Before you begin trading in markets it is essential and beneficial to create a strategic approach; one that works for you and suits your needs. It is very unlikely that you will be profitable if you trade on hunches or impulses. Rather, put in the work before you start and develop a specific trading strategy to ensure you don't lose capital and have a risk management strategy.Our trading platforms
What kind of trader do you want to be?
First, you need to ask yourself what kind of trading is going to work best for you. Are you a day trader, swing trader or investor? Do you want to trade on a one-minute timeframe or a monthly time frame? If it's all sounding like Greek to you, a day trader engages in long and short trades. Their aim is to profit by capitalizing on the intraday movements of a market's price action resulting from temporary inefficiencies in the supply and demand of the moment. A swing trader's aim is to capture gains in a stock (or financial instrument) within an overnight hold to several weeks. They use technical analysis to look for currencies, stocks, commodities or indices with short-term price momentum, and may utilize the fundamental or intrinsic value of stocks in addition to analyzing the price trends and patterns. Contrastingly, investors use fundamental data to analyze the long-term growth potential of a corporation in order to make a decision to take a long position in its security. You need to decide what kind of trader you want to be. This is a very personal choice, and will depend on other work or family commitments you may have, or simply what interests you more.
What do you want to trade?
Next, you'll want to decide what market you will trade: stocks, futures, commodities or forex. In other words, what markets are you looking to take advantage of? More markets are available for trading today than ever before, there is no one market to which your financial future is bound. You have access to all types of markets: international markets, emerging markets, frontier funds, gold, oil, real estate, bonds, and currencies. ICM Capital gives you the opportunity to trade fast and tight prices on forex, CFD Contracts on oil, indices, silver and gold using our renowned retail trading platform, MetaTrader 4. So really, the choice is yours. If you would like to trade currencies, for example, then a good forex trading strategy is what you need, and this will differ from a long-term investment strategy, so it is imperative that you make that decision moving forward.
Create and test strategies
Once you've determined how you want to trade and what you want to trade, it is time to create and test the trading strategy. Creating a strategy that works makes it easier to stick to your trading plan because the strategy was your own work and not someone else's. You will need to assess charts which reflect your chosen time frame. You need to look at the rises and falls in the price of different currencies or stocks and try to examine what may have precipitated those movements. See if the same thing occurred for other movements on the chart. Next, ask yourself if a profit could have been made over the last day, week or month using this method. If the answer is yes, you've got yourself a potential trading strategy. At ICM Capital we give you the opportunity to open a demo account absolutely free so you can test your strategy to see if it's a good one without the pressure of losing real capital. You can test as many strategies, as you like, and only when you are very comfortable and ready you can begin to implement your strategy for real.

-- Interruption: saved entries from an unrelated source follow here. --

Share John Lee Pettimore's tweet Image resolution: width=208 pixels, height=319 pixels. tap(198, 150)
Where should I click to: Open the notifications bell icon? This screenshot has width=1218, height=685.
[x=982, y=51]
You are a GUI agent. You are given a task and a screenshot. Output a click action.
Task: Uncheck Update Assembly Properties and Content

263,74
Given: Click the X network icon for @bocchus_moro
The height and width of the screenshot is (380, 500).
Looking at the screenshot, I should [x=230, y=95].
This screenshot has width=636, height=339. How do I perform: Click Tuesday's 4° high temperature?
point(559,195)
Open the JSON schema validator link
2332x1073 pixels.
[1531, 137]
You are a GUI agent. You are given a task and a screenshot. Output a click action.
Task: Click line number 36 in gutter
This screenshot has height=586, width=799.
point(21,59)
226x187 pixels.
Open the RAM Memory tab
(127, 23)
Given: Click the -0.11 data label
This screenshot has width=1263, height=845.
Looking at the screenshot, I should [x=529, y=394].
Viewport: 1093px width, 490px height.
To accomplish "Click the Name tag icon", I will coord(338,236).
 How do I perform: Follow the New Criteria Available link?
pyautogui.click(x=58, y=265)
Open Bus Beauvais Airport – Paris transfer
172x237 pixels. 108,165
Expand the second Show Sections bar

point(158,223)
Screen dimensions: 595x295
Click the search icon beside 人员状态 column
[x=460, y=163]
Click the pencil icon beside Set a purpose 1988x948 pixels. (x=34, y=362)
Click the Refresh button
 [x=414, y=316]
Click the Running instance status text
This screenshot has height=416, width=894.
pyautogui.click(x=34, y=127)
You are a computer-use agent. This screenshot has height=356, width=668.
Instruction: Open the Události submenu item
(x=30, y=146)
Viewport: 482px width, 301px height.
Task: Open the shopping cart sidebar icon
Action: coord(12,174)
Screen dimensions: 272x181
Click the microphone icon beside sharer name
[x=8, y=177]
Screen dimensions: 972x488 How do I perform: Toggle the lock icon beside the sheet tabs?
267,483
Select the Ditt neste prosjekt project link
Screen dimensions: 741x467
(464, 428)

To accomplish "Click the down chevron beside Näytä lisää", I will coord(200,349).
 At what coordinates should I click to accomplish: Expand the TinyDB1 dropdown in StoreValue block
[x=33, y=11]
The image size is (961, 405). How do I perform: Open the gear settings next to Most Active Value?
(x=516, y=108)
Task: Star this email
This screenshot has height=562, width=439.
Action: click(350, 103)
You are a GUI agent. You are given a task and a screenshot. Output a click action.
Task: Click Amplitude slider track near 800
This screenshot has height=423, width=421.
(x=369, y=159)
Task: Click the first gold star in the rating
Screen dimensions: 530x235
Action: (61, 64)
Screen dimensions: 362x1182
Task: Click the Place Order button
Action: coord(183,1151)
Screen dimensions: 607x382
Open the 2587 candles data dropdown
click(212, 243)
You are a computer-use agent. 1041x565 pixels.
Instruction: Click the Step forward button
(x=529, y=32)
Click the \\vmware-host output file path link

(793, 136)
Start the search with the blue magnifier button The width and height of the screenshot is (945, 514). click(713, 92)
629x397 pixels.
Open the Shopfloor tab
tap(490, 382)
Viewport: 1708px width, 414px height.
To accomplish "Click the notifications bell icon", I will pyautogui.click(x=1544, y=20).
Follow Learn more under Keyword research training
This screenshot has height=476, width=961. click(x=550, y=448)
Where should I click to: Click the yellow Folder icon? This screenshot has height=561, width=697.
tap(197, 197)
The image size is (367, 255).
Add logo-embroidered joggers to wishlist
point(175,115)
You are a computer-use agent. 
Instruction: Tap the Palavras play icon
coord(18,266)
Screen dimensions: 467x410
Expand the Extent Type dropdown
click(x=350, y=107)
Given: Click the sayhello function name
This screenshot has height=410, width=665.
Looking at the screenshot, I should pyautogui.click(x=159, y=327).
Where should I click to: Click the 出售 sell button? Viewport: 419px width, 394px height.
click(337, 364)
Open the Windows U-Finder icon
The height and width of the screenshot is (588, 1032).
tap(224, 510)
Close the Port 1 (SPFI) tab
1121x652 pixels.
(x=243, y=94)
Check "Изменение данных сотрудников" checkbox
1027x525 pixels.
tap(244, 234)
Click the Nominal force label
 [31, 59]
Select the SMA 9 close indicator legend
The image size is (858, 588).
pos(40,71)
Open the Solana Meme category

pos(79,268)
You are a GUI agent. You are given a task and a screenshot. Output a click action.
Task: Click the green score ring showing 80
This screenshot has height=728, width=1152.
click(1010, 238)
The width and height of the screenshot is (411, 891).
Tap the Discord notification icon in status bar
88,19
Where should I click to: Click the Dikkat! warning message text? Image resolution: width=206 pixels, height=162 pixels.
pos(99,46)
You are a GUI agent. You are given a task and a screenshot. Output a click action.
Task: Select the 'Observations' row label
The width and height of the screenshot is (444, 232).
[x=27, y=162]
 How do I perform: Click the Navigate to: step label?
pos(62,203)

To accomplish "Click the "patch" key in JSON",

No strategy is ever air-tight or guaranteed to work. It might work for a while and then suddenly you may find it is flawed and you need to go back to the drawing table. This is perfectly normal and common. To ensure, however, that you don't lose too much money when this happens, you need to determine your stops. This means that after you determine a set of rules that would have allowed you to enter the market to make a profit, see what your risk would have been too. When trading currencies, for example, a good forex strategy is the limit order and the stop loss order. A limit order places restrictions on the maximum price to be paid or the minimum price to be received. A stop loss order sets a particular position to be automatically closed at a predetermined price in order to limit the loss of capital should the market move against your position. This is the most common risk management tool in forex trading and essential to any trader's strategy.
Additional things to consider
Just remember that using charts, trend lines, support from ICM Capital, and other technical analysis is never completely fool proof. The most dramatic price movements occur when unexpected events happen, whether it be political, social or economical, or even if it's an event merely expected to happen. In fact, it is more often that the mere expectation of an event influences the market, rather than the event itself. Trading strategies don't last forever, they fall in and out of profitability over different time frames and you will occasionally need to adjust your strategy to accommodate the current market. When starting out, it is useful to use what the past has shown to be successful, while being mindful of what could happen and how this may shift the markets.